A、不分解甘露醇组:主要为志贺氏菌。又根据能否产生靛基质,进一步分靛基质阳性(1、3、4、5、6、9、10型)和靛基质阴性(2、7、8型)的志贺氏痢疾菌。
B、分解甘露醇组:包括福氏、鲍氏、宋内氏菌。再按乳糖分解情况,分为迟缓分解乳糖的宋内氏和不分解乳糖的福氏和鲍氏菌。后者进一步再根据靛基质产生与否,分靛基质阳性(福氏菌1、2、3、4、5型和鲍氏菌5、7、9、11、13、15型)和靛基质阴性(福氏菌6型和鲍氏菌1、2、3、4、6、8、10、12、14)二类(见表一)
表一志贺氏菌属生化反应的分类
葡萄糖(+)
甘露醇(-)甘露醇(+)
志贺氏菌志贺氏菌乳糖(-)乳糖(+)(1、3、4、(2、7、8型)
5、6、9、10型)靛基质(-)靛基质(+)靛基质(-)
福氏菌6型福氏菌(1、2、宋内氏菌
鲍氏菌(1、2、 3、4、5型),
3、4、6、8 鲍氏菌(5、7、9、
10、12、14型) 11、13、15型)
抗原构造与分型:志贺氏菌属细菌的抗原结构由菌体抗原(O)及表面抗原(K)组成。主要抗原有三种。
型特异性抗原:型多糖抗原为菌体抗原的一种,是光滑型菌株所含有的重要
抗原。当菌株变为粗糙型时,此抗原也常随之消失,各菌型所含的型抗原不同,可用于区别菌种的型别。
群特异性抗原:为光滑型菌株的次要抗原,也是菌体抗原的一种。特异性较低,常在数种近似的菌内出现。在福氏菌株中,由于所含群抗原不同,可将某些菌型分为多种亚型,如福氏菌2型,根据群抗原不同,可分成2a、2b两个亚型。
表面抗原(K抗原):在新分离的某些菌株菌体表面含有此种抗原。不耐热,加热100℃1小时即被破坏。具有此种抗原的菌株,可阻止菌体抗原与相应免疫血清发生凝集。
根据抗原构造的不同,按最新国际分类法,将本属细菌分为四个群、39个血清型(包括亚型)(见表二)
表二志贺氏菌属抗原的分类
A群:也称志贺氏菌群,有10个血清型。不发酵甘露醇,无鸟氨酸脱羧酶,与其他各群细菌无血清学联系。

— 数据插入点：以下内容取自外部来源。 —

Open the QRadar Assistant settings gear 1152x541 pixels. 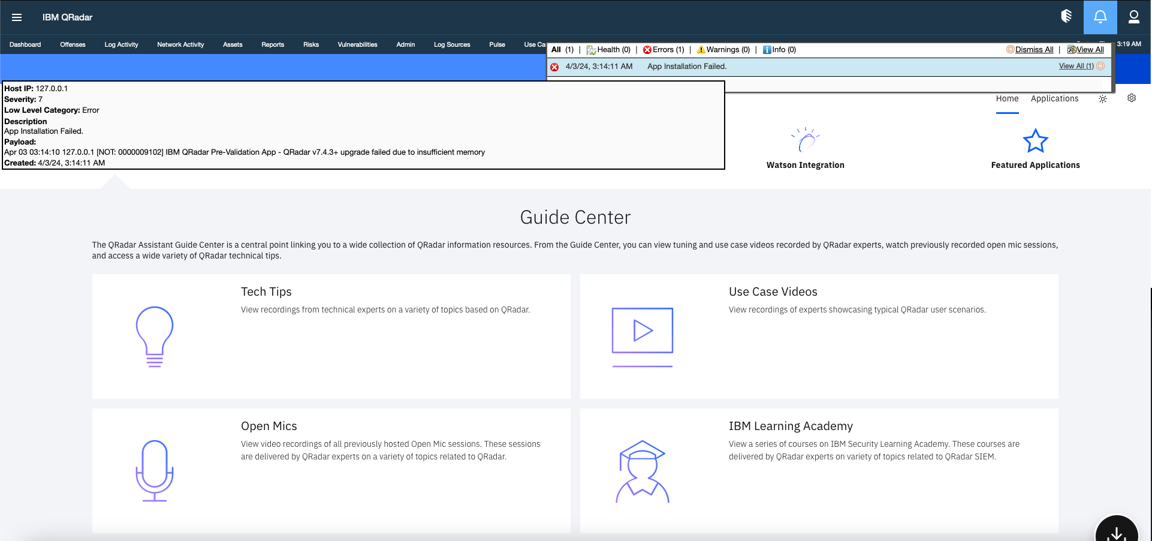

B群:也称福氏菌群,已有13个血清型(包括亚型和变种)。最近又发现3个亚型(1c、4c、5b)。发酵甘露醇,无鸟氨酸脱羧酶。抗原结构较复杂,各型间有交叉凝集。每一福氏菌型具有二种抗原,即型特异性抗原和群抗原,前者只存在于同型菌株中,后者有许多种,存在于福氏各菌型中。例如福氏1b型除含有1型特异性抗原外,尚含有4、6群抗原。
C群:也称鲍氏菌群,有15个血清型,分解甘露醇,无鸟氨酸脱羧酶。各型内无交叉凝集。

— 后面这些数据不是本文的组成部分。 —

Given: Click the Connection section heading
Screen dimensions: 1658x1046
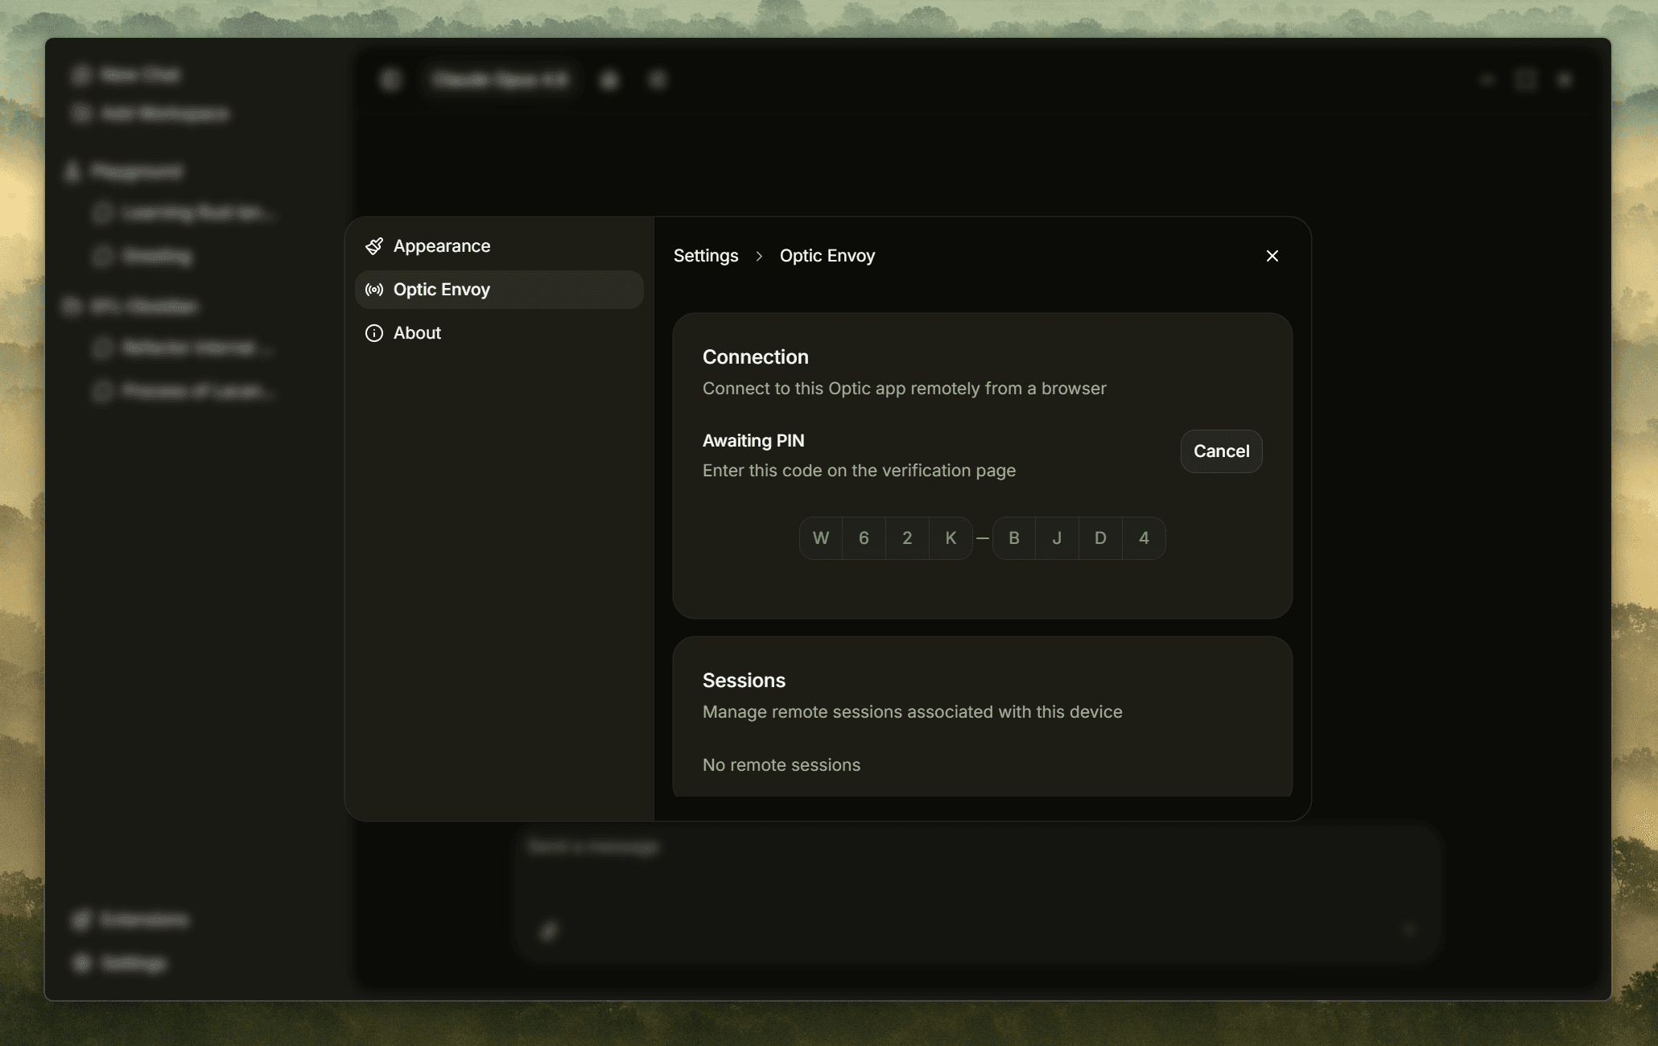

D群:也称宋内氏菌群,仅有一个血清型。分解甘露醇,有鸟氨酸脱羧酶,迟缓发酵乳糖。有Ⅰ、Ⅱ相之分。
抵抗力:志贺氏菌属在外界环境中的生存力,以宋内氏最强,福氏菌次之,志贺氏菌最弱。一般在潮湿土壤中能存活34天,37℃水中存活20天,在冰块中可存活96天,在粪便内(室温)存活11天。日光直接照射30分钟,56-60℃10分即被杀死,对高温和化学消毒剂很敏感,1%石炭酸中15-30分钟即被杀死,对氯霉素、磺胺类、链霉素敏感,但易产生耐药性。
变异性:
S-R型变异:菌落可由光滑型变为粗糙型,同时常伴有生化反应、抗原构造和致病性的变异。在机体内,尤其在慢性患者和恢复期患者,志贺氏菌可发生变异而失去原来的生化和抗原特性,成为不典型菌株。但其中部分不典型菌株,可通过10%胆汁肉汤等返祖为典型菌株。故在慢性患者或带菌者粪便检查时,对这
类菌株要特别注意,必须多次反复检查。因这对传染源的发现及控制有重要意义。
耐药性变异:自从广泛使用抗菌素以来,志贺氏菌的耐药菌株不断增加,给防治工作带来许多困难。国内部分地区报道(1972-1974),志贺氏菌对四环素的耐药率达74%、氯霉素73.6-97%、链霉素84-98%、合霉素75-100%、磺胺类97-100%,可见国内对常用几种抗菌素的耐药率相当高。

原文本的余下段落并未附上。